— Start —
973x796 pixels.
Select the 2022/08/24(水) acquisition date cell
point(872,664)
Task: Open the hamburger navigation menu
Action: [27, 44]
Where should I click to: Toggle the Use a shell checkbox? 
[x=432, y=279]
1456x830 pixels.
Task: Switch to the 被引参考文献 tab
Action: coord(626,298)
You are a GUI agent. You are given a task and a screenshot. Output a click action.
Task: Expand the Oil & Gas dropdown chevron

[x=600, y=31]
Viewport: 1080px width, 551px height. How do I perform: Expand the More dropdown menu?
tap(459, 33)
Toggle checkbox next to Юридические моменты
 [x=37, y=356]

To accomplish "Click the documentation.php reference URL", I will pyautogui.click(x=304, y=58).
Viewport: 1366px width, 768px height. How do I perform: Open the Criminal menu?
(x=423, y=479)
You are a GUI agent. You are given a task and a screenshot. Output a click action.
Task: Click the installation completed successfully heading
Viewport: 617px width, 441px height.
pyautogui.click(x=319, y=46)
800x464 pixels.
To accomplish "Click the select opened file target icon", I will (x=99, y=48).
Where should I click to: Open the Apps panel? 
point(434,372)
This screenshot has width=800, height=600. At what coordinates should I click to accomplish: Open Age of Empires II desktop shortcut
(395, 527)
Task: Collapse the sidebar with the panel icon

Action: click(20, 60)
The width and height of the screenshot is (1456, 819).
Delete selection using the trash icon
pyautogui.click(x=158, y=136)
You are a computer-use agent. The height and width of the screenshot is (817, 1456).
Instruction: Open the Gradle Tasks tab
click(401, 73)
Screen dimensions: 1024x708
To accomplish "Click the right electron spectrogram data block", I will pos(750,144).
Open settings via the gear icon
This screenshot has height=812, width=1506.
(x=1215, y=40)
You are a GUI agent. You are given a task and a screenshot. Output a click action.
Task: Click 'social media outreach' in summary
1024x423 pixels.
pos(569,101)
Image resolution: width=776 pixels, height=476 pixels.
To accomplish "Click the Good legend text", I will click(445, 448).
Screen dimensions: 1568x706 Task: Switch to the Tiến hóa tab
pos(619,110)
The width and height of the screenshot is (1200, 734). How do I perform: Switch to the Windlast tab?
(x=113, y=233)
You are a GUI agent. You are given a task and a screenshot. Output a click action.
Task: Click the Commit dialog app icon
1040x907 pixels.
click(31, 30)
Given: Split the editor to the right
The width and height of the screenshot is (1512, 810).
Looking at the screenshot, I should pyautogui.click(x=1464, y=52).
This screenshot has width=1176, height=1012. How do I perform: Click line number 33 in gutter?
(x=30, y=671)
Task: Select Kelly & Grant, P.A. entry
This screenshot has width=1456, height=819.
— End —
Pick out every line in the records above that contains the word "menu", and copy each of those lines.

Task: Open the hamburger navigation menu
Viewport: 1080px width, 551px height. How do I perform: Expand the More dropdown menu?
Viewport: 1366px width, 768px height. How do I perform: Open the Criminal menu?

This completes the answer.